Even before starting with Oblomov Art, we were traveling to cities that had something to do with the Soviet era, or so to say "the Cold War times". When we say "Cold War" and "iron curtain" you say...? "Berlin Wall" of course.
Some highlights from Berlin to get you up to speed are the well known Tempelhof, the Siegessäule, the Brandenburger Tor and Checkpoint Charlie of course. But what were these places, why were they build? What happened here? Let's go on a little journey.
Tempelhof was designated as an airport by the Reich Ministry of Transport on 8 October 1923. The old terminal was originally constructed in 1927. In anticipation of increasing air traffic, the Nazi government began an enormous reconstruction in the mid-1930s.
From June 1948 to May 1949, when the Soviet Union had blocked West-Berlin, Tempelhof played an important role as an airlift for the American Allies.
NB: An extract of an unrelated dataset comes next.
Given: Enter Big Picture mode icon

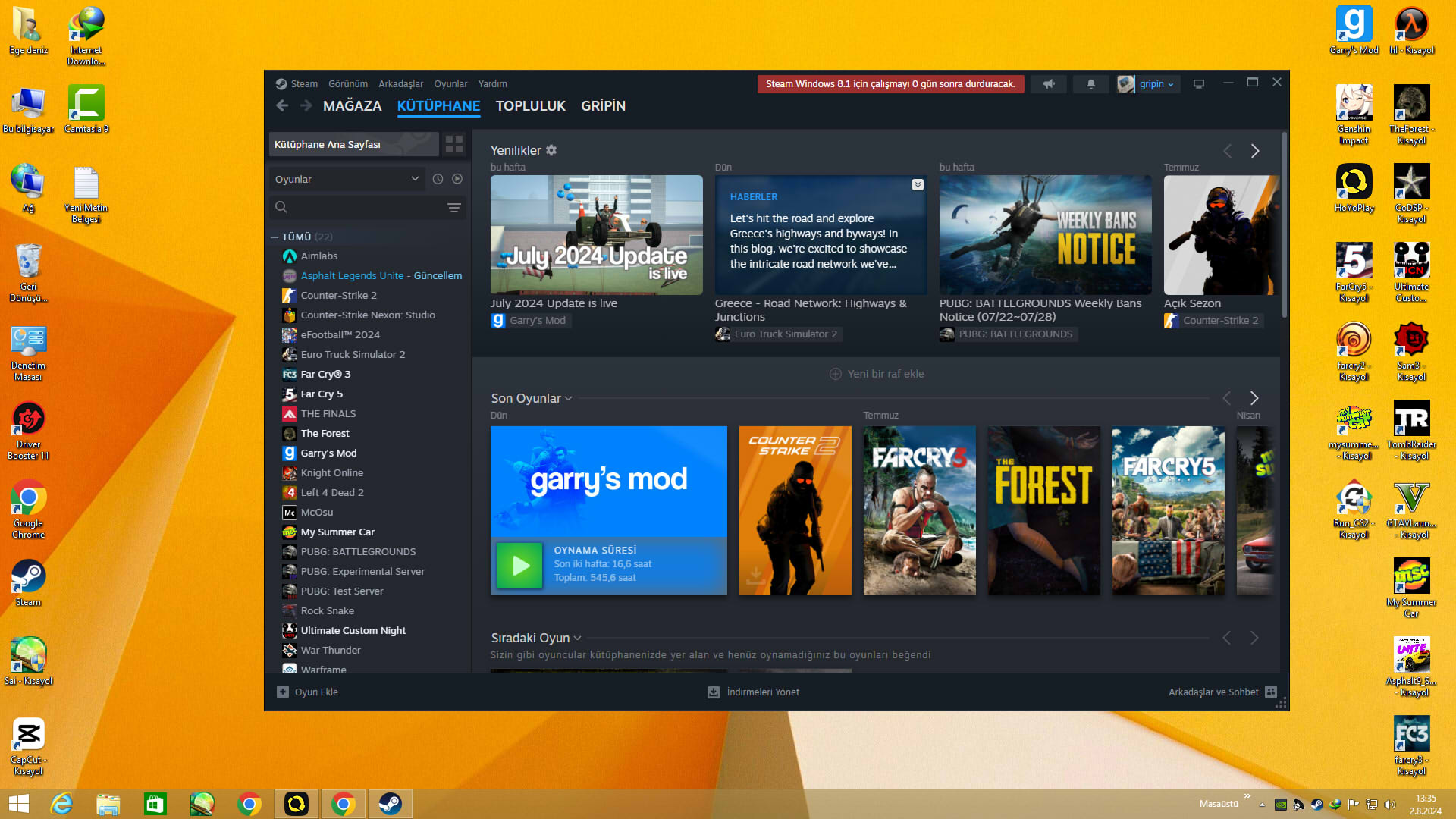Looking at the screenshot, I should (1199, 84).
At 1.2 kilometers in length and 290,000 square meters in floor space, Tempelhof is surpassed in size only by the Pentagon in Washington and the palace of the late dictator Ceausescu in Bucharest. Everything is exactly as the Americans left it in 1993.
Address: Platz der Luftbrücke, Berlin
The reason for its construction was the victory of Prussia over the Danes in the war of 1864. Originally, the Victory Column was a 50.66 meter high column on the Königsplatz (now Platz der Republik) built in front of the Reichstag. However, in 1938/1939 the column was moved by the Nazis to its current location in the Tiergarten. The Nazis thought this location would fit better in Welthauptstadt Germania (world capital Germania). An extra column of 7.5 meters was added to the column, reaching the current height of 66.89 meters.
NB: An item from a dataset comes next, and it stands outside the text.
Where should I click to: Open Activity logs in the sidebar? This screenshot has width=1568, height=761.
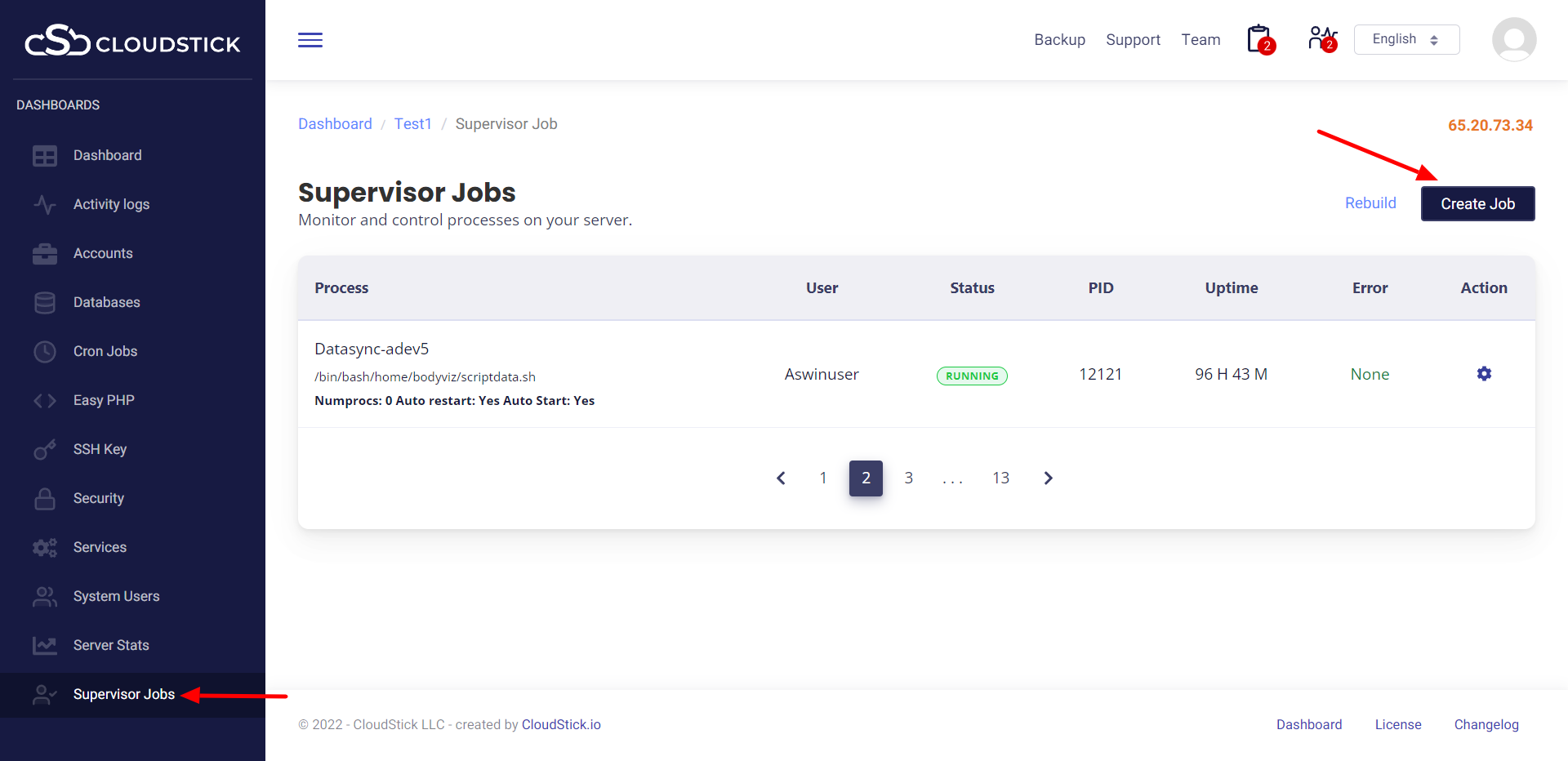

Address: Siegessäule, Großer Stern, 10557 Berlin
The Brandenburg Tor is an 18th-century neoclassical monument, built on the orders of Prussian king Frederick William II after the Batavian Revolution. One of the best-known landmarks of Germany, it was built on the site of a former city gate that marked the start of the road from Berlin to the town of Brandenburg (an der Havel).
In the 1960s, the Berlin Wall was built along this gate on the west side. The Brandenburg Tor stood in the Russian sector and could be seen from the west from an elevation. For thirty years it was not possible to walk under the gate, not even from the east because of the border security at the time.
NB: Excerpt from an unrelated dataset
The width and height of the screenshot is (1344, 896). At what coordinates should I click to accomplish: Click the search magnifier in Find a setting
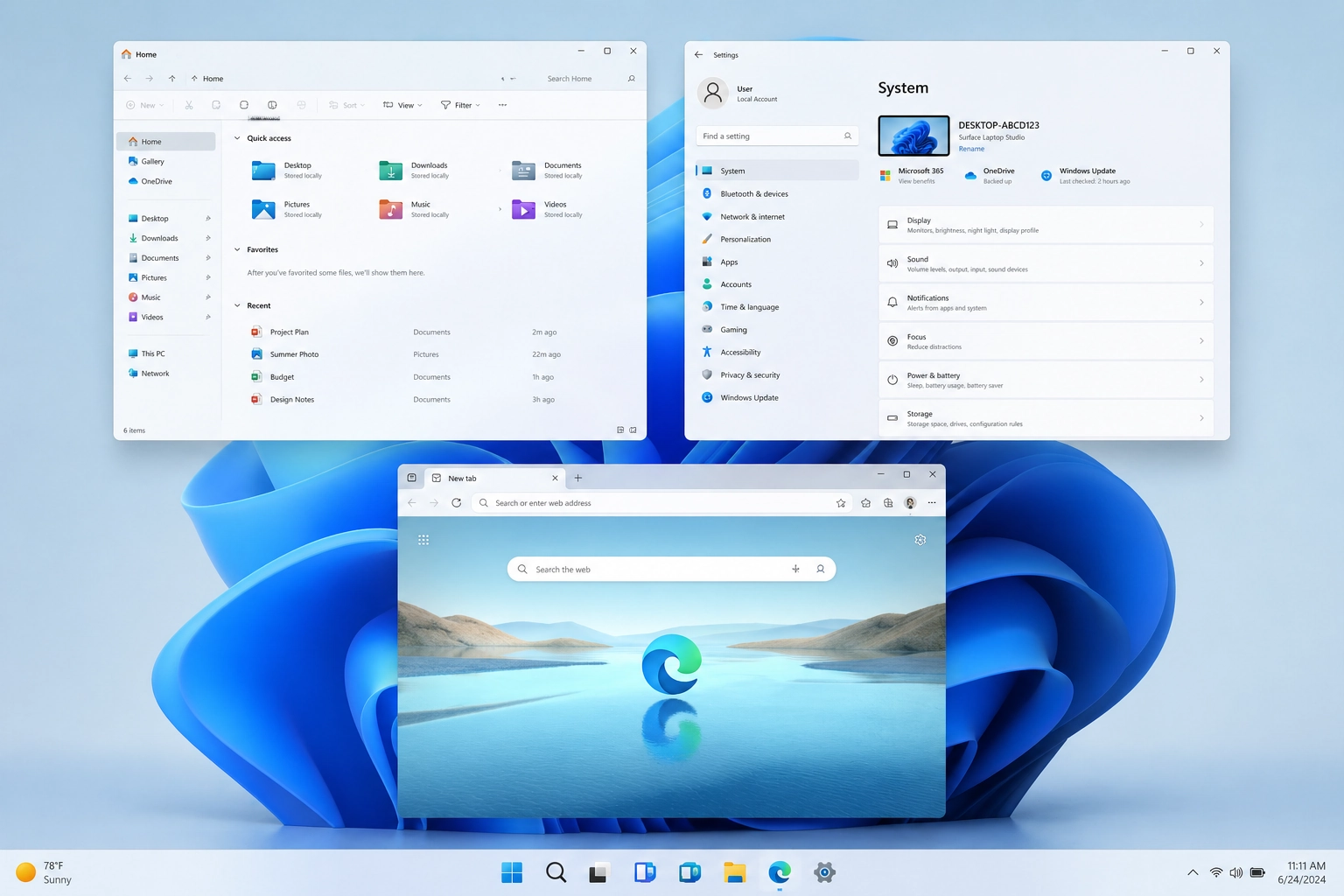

Address: Brandenburger Tor, Berlin
Checkpoint Charlie ("Checkpoint C")
After the Second World War, both Germany and Berlin were divided into four zones of occupation: an American, a British, a French and a Soviet zone of occupation.
The American, British and French occupation zones together grew into the Federal Republic of Germany (colloquially: West Germany) and West Berlin, the Russian zones into the German Democratic Republic (GDR) and East Berlin. The heavily guarded German-German border ran between the Federal Republic and the GDR. West Berlin, which was completely enclosed by the GDR, was surrounded by the Berlin Wall.
Checkpoint Charlie was the only checkpoint where foreigners (anyone except West Berliners, West Germans, and citizens of the Allied Control Council countries) could enter East Berlin by road. The nearby Bahnhof Friedrichstraße was the only option by public transport.
We want to write a lot more about Checkpoint Charlie as there are so much interesting facts to share but please read on about Checkpoint Charlie on this Wikipedia page (opens in a new window).
Address: Friedrichstraße 44, 10969 Berlin
The Weissensee Saga
To get in the mood before visiting Berlin, try to check out the series Weissensee about two families in East Berlin, between 1980 and 1990, showing the dark aspects of the dying GDR.